Print the data starting with the line that contains "You are a GUI" and going on through the line that contains "[x=210, y=155]", both of those lines included, and reproduce each line in that span precisely as it appears.

# START OF Exercise material

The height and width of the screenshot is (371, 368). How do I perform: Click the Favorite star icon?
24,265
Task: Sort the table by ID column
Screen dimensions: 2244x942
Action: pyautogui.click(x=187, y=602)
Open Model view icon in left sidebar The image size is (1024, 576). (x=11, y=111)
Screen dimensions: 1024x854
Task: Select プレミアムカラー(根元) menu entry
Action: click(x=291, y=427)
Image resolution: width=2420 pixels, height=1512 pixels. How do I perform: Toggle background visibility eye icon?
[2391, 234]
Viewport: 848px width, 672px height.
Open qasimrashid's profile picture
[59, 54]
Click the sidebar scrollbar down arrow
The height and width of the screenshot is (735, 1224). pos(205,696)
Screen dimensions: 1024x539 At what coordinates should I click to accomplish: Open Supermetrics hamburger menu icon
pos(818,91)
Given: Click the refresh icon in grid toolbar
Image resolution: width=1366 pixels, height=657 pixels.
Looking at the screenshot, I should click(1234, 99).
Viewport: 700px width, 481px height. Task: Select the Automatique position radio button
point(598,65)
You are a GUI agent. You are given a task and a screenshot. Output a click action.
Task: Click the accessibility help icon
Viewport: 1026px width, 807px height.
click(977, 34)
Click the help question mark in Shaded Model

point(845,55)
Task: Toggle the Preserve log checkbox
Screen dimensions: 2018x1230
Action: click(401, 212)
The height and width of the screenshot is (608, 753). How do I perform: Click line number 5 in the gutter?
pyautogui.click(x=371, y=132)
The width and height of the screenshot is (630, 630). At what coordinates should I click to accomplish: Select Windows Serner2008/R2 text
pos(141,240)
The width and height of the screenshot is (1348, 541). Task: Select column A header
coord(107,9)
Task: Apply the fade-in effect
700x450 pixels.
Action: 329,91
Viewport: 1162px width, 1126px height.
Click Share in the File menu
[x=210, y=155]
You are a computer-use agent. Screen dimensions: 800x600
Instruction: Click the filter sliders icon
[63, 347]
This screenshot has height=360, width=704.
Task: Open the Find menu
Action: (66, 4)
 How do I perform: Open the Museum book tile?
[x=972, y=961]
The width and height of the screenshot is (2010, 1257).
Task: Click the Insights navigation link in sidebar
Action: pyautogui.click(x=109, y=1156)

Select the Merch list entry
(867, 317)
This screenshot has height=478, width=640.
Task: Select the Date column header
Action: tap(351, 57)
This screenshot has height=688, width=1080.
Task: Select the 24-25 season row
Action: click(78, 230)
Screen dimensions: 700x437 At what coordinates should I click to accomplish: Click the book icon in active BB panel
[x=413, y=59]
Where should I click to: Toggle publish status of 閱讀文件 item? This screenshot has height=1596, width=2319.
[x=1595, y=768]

# END OF Exercise material

Result below:
You are a GUI agent. You are given a task and a screenshot. Output a click action.
Task: Click the accessibility help icon
Viewport: 1026px width, 807px height.
click(977, 34)
Click the help question mark in Shaded Model

point(845,55)
Task: Toggle the Preserve log checkbox
Screen dimensions: 2018x1230
Action: click(401, 212)
The height and width of the screenshot is (608, 753). How do I perform: Click line number 5 in the gutter?
pyautogui.click(x=371, y=132)
The width and height of the screenshot is (630, 630). At what coordinates should I click to accomplish: Select Windows Serner2008/R2 text
pos(141,240)
The width and height of the screenshot is (1348, 541). Task: Select column A header
coord(107,9)
Task: Apply the fade-in effect
700x450 pixels.
Action: 329,91
Viewport: 1162px width, 1126px height.
Click Share in the File menu
[x=210, y=155]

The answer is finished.